С годами эти оптические приборы были значительно усовершенствованы, разрешение их теперь в четыре – шесть раз превосходит разрешение первых устройств Бах-и-Рита. Громоздкие камеры и провода заменили очками, в стекла которых вмонтированы миниатюрные видеокамеры, что позволяет слепым ориентировать их естественным поворотом головы. С помощью таких приспособлений слепые могут свободно передвигаться по помещению, если оно не слишком загромождено мебелью, и даже ловить катящийся к ним по полу мяч.
Означает ли это, что такие слепые теперь «видят»? Определенно, они демонстрируют поведение, которое бихевиористы назвали бы «зрительным поведением». Бах-и-Рита рассказал о том, как его подопечные «научились правильному восприятию, используя такие средства его интерпретации, как перспектива, параллакс, искажения, изменения масштаба и оценка глубины». У многих из этих людей возникало чувство, что они снова видят, и функциональная МРТ подтвердила сильную активацию зрительной коры в те моменты, когда они «видели» с помощью камеры. («Видение», впрочем, ощущалось только теми испытуемыми, которые произвольно перемещали камеру, чтобы «смотреть». Факт смотрения очень важен – так как нет восприятия без действия, нет видения без смотрения.)
Восстановление зрения у людей, которые раньше им обладали, – хирургическим путем или с помощью каких-то устройств, – задача решаемая, так как у этих людей осталась интактной зрительная кора и сохранились зрительные воспоминания. Однако вернуть зрение тому, кто никогда не обладал зрением, представляется невозможным, ввиду того, что мы знаем о критических периодах развития головного мозга и о необходимости хотя бы ограниченного опыта зрения в первые два года жизни. (Недавние работы Павана Синха и его соавторов позволяют, однако, предположить, что роль критических периодов все же не так важна, как считалось раньше
[84]
.) На слепорожденных людях были испробованы, с ограниченным успехом, устройства, позволяющие осуществлять зрение с языка. Одна девушка-музыкант, слепая от рождения, заявила, что она впервые в жизни «увидела» движения рук дирижера
[85]
. Несмотря на то что у слепых от рождения людей объем зрительной коры меньше на 25 процентов по сравнению со зрячими, эта кора способна активироваться при сенсорном замещении, как было показано в нескольких случаях с помощью функциональной МРТ
[86]
.
В последнее время накапливается все больше и больше данных о чрезвычайно тесном взаимодействии и взаимовлиянии сенсорных областей мозга, и поэтому трудно говорить о чисто визуальном или чисто слуховом восприятии в изолированном виде. Мир слепого человека может быть чрезвычайно богат в неких пограничных и промежуточных состояниях, – под протекторатом различных органов чувств, – для описания чего у нас нет общепринятого языка
[87]
.
Книга «О слепоте» представляет собой собрание писем, которыми обменивались слепой философ Мартин Миллиган и зрячий философ Брайан Мэги. Хотя собственный невизуальный мир представляется Миллигану связным и полным, он понимает, что зрячим людям доступны некое чувство и способ познания, которые недоступны слепому. Тем не менее слепые от рождения люди могут иметь (и обычно имеют) богатый и разнообразный чувственный опыт, опосредованный языком и образами невизуального свойства. Таким образом, у слепого может быть «ухо разума» или «нос разума». Но есть ли у слепого «глаз разума»?

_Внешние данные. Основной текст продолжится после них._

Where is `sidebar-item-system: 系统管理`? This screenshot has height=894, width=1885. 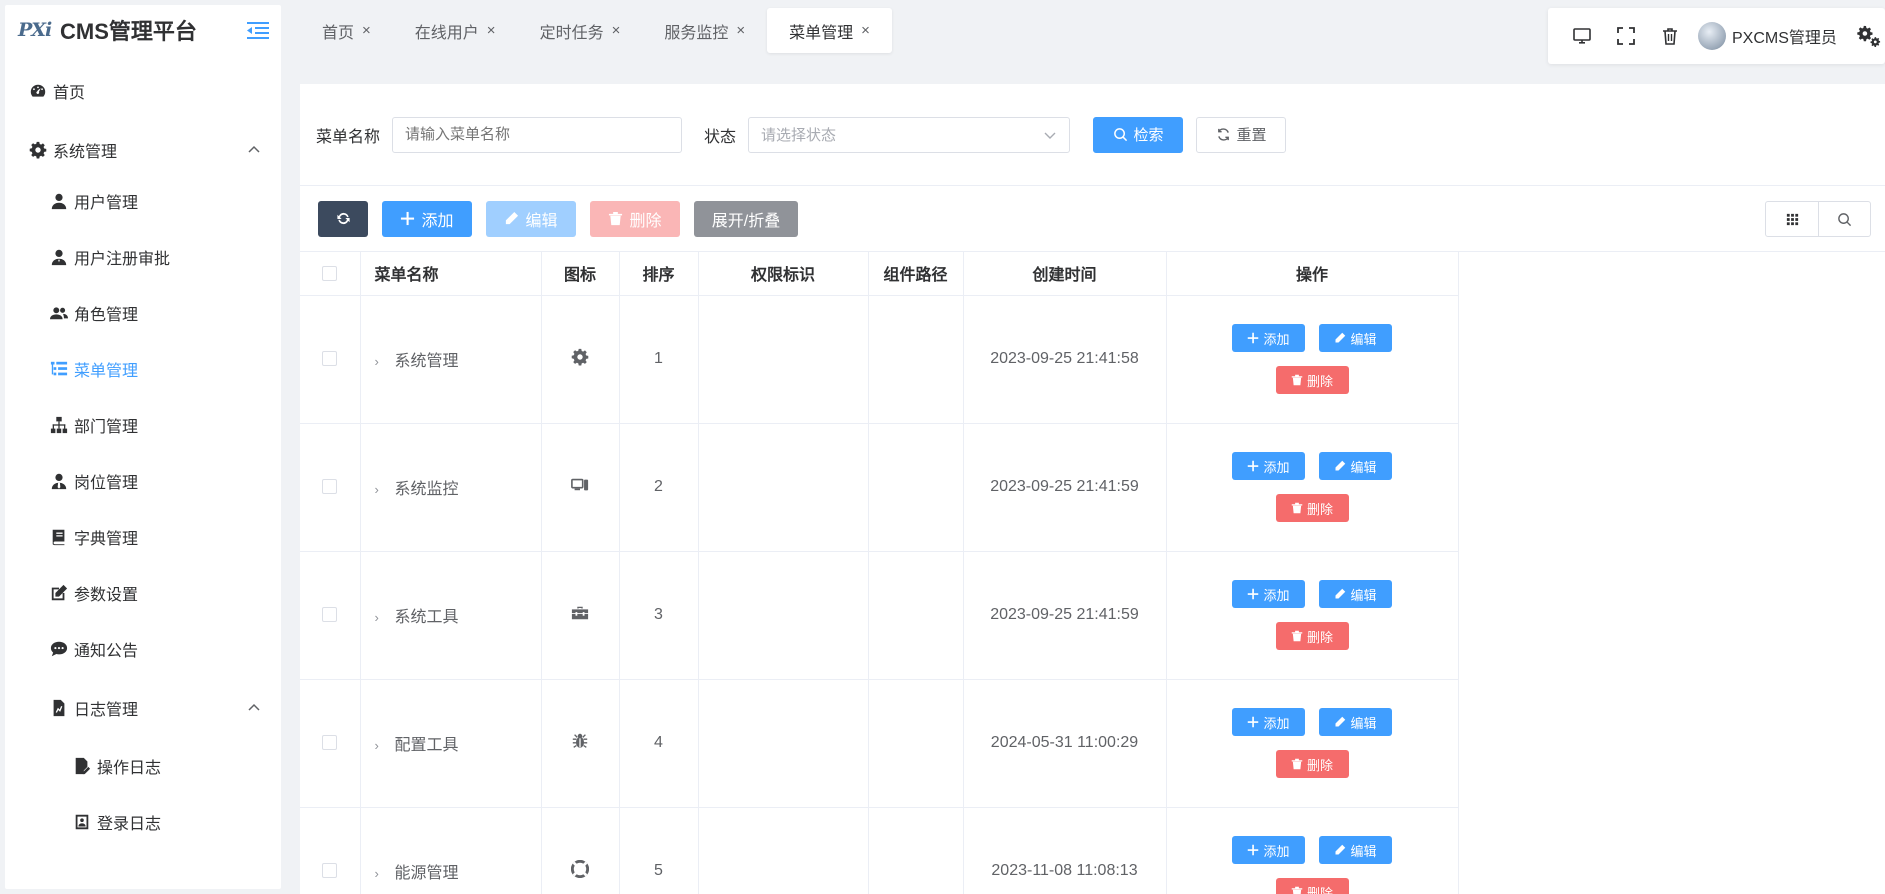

Здесь мнения Миллигана и Мэги расходятся. Мэги настаивает на том, что Миллиган, как человек незрячий, не может иметь настоящего знания о визуальном мире. Миллиган не соглашается, считая, что, несмотря на то что наш язык лишь словесно описывает людей и события, он может в некоторых случаях заменить непосредственный опыт и непосредственное знакомство с предметом.
Слепые от рождения дети, как не раз отмечалось, обычно обладают превосходной памятью и рано начинают говорить. Они могут достичь такого совершенства в вербальных описаниях лиц и мест, что иногда заставляют других (а иногда и самих себя) сомневаться в том, на самом ли деле они слепы. Описания Хелен Келлер, например, поражают читателя своей изумительной наглядностью.
В детстве я запоем читал книги Прескотта «Завоевание Мексики» и «Завоевание Перу». Мне казалось, что я «вижу» эти страны благодаря его невероятно наглядным, почти галлюциногенным описаниям. Я был поражен, узнав впоследствии, что Прескотт не только никогда не бывал ни в Мексике, ни в Перу, но что он практически слеп с восемнадцатилетнего возраста. Компенсировал ли он, подобно Тореи, свою слепоту невероятно развитым зрительным воображением, или же его блестяще наглядные описания были возможны благодаря образной силе самого языка? До какой степени может описание – живописание словами – обеспечить замену реальному видению или зрительному воображению?